▶ [Vorliegender Text]:
╭──

# Farbraum verändern



## brownyfx (15. Dezember 2003)

Hallo,

wenn mann sich heute Filme im Kino ansieht, sind sehr häufig die Farben dunkler, kontrastreicher ins bläulichgehend z.B. Gladiator oder Herr der Ringe usw. (auch in der Werbung häufig zu sehen)

Wie bekommt man so was mit normalen Fotos hin, die ich mit PS nachbearbeiten möchte, gibt es dafür Filter oder spielen die Jungs stätig an den Curves bis sie das so hinkriegen. Ich schaffe es leider nicht.

Wenn von euch da jemand Hilfestellung geben kann wäre ich dankbar 

LG


----------



## Das-Em (15. Dezember 2003)

Hola,

also am einfachsten ist es so. Wenn Du ein Farbbild hast und möchtest es wie ein altes Foto wirken lassen, dann gehst Du einfach auf "Bild" "Einstellungen" "Farbton Sättigung" und klickst färben an, die Sättigung sollte dabei nicht so hoch eingestellt sein, sonst ist es zu grell und schon kannst Du mit den tollsten Farbtönen spielen, so mache ich das zumindest. Hoffe, dass Du das auch so gemeint hast, "Gladiator" hat ja auf dem Cover nur Brauntöne, wenn ich mich recht erinnere.

Wenn Du was anderes gemeint hast, dann poste es nochmal genauer


----------



## Fey (15. Dezember 2003)

Hallo,

wie Das-Em schon gesagt hat, kann man das mit Farbton/Sättigung bewerkstelligen.

Wenn du einigermaßen geschickt im Umgang mit der Gradiationskurve bist, kannst du es auch damit versuchen. Den jeweiligen RGB-Wert nehmen und die Enden der Kurve hoch oder runter ziehen.

Liebe Grüße,
Melanie

[edit]
uupppsss....korrigiert 
[/edit]


----------



## brownyfx (15. Dezember 2003)

nein, es soll nicht wie ein altes Bild aussehen.

Wenn ich ein Bild aufnehme werden alle Farben (normalerweise) wie ich sie sehe dargestellt. In Werbe oder Kinofilmen werden aber häufig die Kontraste verstärkt und das Bild bekommt so einen Blau-Schwarz Stich. Es gehört aber wohl noch mehr dazu als den Kontrastregler zu erhöhen und die Luminanz zu verändern. Ich bekomme es leider nicht so hin mit meinen DigiFotos. 

Deshalb meine Frage, ob jemand weis wie die Studios hier arbeiten, damit die Bilder (machmal fast schon chromatisch) wirken.

Ich kann es leider nicht besser ausdrücken, sorry

LG Browny


----------



## Das-Em (15. Dezember 2003)

> _Original geschrieben von Fey _
> *Hallo,
> 
> wie Das-Em schon gesagt hat, kann man das mit Farbton/Sättigung bewerkstelligen.
> ...



 Da hat sich wohl ein kleiner Fehlerteufel eingeschlichen, hihi, Gravitationskurve klingt aber auch irgendwie viel cooler als Gradationskurve.

Nichts für ungut


----------



## da_Dj (15. Dezember 2003)

Dazu gibts aber auch schon etliche Tutorials, wie man diesen Farb/Kontrast Effekt herbeizaubert. Da werden dann allerdings nur Layer mit den Veränderungen darübergelegt, was ich für sinnvoller halte, da du es besser editieren kannst


----------

╰──

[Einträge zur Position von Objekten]

╭──

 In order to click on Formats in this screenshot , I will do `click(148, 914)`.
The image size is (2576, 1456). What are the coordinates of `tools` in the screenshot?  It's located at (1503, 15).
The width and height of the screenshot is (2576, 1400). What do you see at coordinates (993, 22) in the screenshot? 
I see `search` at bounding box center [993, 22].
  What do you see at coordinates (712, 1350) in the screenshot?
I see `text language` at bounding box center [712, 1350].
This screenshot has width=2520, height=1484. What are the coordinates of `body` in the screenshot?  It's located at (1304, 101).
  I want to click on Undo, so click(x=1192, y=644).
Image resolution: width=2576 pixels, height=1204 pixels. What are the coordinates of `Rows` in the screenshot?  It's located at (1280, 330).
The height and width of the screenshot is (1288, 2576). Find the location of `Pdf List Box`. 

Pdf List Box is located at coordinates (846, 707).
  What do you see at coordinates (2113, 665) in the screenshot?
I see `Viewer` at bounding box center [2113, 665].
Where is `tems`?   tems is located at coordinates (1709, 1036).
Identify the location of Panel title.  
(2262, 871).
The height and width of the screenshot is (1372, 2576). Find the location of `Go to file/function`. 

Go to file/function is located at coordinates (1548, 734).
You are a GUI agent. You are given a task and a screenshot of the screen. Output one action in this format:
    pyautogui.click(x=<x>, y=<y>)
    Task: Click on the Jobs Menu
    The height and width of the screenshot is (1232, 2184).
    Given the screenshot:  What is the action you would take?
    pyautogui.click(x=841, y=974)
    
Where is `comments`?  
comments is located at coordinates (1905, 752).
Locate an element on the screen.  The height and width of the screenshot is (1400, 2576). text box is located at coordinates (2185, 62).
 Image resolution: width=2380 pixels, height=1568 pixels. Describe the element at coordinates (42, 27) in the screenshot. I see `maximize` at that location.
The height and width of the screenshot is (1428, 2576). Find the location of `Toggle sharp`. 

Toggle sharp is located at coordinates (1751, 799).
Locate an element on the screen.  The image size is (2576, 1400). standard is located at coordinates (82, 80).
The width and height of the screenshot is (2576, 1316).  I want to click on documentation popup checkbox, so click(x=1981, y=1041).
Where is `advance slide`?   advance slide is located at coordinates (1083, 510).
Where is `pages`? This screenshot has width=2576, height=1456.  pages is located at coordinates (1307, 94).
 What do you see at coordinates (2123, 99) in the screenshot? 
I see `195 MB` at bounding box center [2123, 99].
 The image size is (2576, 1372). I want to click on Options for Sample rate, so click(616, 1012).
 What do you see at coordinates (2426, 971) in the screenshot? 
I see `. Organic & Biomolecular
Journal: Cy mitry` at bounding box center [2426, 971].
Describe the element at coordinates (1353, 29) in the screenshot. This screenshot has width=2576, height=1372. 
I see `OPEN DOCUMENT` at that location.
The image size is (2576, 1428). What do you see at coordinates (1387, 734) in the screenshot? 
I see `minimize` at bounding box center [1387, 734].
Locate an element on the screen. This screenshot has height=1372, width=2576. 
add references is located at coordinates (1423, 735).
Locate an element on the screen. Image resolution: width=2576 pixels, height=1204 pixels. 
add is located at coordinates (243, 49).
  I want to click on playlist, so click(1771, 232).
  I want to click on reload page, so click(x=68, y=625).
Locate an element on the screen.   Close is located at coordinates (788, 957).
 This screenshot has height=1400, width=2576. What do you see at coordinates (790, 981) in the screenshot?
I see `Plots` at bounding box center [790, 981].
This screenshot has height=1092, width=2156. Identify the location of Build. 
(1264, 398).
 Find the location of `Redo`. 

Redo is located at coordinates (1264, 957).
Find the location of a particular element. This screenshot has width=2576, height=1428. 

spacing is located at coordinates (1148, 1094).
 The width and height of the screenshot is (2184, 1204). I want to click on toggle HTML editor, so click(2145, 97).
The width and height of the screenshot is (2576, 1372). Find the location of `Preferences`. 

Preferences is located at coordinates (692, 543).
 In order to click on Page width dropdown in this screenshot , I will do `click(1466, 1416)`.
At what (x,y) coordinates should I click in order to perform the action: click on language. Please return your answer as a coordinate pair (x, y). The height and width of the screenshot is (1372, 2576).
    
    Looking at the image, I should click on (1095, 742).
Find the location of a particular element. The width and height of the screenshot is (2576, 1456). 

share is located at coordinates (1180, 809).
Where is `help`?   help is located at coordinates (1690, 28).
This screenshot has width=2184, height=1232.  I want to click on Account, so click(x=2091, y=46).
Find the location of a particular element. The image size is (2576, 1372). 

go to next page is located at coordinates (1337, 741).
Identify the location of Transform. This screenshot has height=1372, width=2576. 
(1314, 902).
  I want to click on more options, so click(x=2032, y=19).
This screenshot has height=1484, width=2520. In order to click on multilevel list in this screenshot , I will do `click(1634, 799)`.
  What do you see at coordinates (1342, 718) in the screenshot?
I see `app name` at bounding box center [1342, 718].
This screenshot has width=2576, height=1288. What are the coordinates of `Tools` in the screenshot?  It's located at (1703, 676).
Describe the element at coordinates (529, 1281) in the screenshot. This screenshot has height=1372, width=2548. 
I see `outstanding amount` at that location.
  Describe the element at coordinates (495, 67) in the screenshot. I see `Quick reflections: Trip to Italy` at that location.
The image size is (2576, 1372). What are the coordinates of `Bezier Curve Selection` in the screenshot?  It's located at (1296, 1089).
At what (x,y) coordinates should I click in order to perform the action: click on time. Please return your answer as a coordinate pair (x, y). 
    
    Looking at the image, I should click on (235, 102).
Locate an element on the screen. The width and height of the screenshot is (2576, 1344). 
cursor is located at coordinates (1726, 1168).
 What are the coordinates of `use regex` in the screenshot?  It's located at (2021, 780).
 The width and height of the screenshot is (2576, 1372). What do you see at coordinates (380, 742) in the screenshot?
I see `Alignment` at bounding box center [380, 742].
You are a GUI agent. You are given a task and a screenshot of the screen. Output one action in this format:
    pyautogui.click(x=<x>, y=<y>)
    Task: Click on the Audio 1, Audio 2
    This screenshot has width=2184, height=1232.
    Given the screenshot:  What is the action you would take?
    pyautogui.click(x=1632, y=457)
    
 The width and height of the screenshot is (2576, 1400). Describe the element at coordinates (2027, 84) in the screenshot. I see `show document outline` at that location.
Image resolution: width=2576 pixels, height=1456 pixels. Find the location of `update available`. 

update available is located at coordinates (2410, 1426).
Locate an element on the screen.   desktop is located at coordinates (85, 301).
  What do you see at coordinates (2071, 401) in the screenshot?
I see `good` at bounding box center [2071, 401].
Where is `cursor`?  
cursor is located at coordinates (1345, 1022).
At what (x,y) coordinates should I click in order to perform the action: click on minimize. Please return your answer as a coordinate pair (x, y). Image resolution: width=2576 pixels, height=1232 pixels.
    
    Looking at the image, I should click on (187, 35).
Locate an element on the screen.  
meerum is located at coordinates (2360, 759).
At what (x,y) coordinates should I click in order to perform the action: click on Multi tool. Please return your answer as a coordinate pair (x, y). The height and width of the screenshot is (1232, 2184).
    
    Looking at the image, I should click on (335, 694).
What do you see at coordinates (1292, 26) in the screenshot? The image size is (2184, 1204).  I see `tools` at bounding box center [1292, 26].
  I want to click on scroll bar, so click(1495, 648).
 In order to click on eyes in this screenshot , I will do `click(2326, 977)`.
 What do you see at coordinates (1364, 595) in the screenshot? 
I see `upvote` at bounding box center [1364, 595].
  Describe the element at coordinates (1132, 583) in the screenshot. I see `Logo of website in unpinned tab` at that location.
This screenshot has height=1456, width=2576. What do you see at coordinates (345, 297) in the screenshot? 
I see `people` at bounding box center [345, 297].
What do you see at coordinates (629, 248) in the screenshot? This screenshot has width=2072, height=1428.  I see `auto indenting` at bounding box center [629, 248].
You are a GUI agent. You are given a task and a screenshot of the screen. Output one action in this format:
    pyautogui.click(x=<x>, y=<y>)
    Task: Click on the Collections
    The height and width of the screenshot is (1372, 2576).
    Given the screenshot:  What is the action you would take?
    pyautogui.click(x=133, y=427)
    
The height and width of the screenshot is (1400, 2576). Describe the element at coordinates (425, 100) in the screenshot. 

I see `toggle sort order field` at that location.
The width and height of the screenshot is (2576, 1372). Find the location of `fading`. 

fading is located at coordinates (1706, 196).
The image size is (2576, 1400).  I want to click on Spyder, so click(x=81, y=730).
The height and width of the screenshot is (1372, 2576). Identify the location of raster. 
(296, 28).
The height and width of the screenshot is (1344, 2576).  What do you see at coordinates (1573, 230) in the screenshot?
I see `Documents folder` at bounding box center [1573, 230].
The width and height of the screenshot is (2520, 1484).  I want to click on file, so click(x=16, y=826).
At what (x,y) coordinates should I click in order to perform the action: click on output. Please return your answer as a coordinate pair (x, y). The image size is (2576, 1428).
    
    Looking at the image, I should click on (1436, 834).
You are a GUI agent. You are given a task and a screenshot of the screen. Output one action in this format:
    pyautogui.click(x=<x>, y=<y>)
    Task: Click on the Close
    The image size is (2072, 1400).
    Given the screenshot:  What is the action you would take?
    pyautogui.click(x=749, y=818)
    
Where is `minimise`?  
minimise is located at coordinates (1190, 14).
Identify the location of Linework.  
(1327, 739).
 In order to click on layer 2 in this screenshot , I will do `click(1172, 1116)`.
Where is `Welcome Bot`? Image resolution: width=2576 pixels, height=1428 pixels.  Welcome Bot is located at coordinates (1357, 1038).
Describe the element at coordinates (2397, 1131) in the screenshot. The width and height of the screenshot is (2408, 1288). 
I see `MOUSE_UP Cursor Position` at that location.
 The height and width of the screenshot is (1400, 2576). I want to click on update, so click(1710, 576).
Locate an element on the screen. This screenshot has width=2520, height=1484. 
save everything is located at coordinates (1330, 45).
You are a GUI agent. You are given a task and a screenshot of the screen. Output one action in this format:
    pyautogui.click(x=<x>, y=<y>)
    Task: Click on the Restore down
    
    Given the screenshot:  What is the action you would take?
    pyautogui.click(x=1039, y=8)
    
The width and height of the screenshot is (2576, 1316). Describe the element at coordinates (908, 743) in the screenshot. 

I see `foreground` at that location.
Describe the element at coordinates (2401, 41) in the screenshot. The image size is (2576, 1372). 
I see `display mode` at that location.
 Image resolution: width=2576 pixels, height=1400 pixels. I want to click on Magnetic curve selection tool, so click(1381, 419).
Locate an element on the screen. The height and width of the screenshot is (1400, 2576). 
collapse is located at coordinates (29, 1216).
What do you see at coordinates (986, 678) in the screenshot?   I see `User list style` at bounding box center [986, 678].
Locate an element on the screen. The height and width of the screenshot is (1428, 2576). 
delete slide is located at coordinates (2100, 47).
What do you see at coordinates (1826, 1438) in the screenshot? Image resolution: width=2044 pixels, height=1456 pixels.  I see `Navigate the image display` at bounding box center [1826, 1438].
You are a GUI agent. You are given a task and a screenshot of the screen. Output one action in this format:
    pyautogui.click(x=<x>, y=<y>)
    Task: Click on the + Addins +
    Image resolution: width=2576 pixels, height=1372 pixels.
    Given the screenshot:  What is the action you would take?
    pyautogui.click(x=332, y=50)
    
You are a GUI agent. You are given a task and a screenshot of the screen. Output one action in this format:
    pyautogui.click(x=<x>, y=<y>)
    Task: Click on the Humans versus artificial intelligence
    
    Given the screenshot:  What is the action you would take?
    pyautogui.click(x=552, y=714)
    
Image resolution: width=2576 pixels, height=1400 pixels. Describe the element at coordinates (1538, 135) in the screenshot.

╰──

▶ [Gestellte Aufgaben]:
(1) Zitieren Sie aus dem Forenthread zur Farbbearbeitung wortgetreu die Stelle zwischen „wenn mann sich“ und „häufig zu sehen)“, beide eingeschlossen.
(2) Beantworten Sie anhand des Forenthreads zur Farbbearbeitung die folgenden Fragen.
(a) Über welche Menüpunkte gelangt man laut Das-Em zur Einstellung, bei der man „färben“ anklickt?
(b) Welchen Stich bekommt das Bild laut brownyfx in Werbe- oder Kinofilmen?
(c) Warum hält da_Dj das Darüberlegen von Layern für sinnvoller?

▶ [Lösungen je Aufgabe]:
(1)
wenn mann sich heute Filme im Kino ansieht, sind sehr häufig die Farben dunkler, kontrastreicher ins bläulichgehend z.B. Gladiator oder Herr der Ringe usw. (auch in der Werbung häufig zu sehen)

(2)
(a) Über „Bild“, „Einstellungen“ und „Farbton Sättigung“.
(b) Einen Blau-Schwarz-Stich.
(c) Weil man es so besser editieren kann.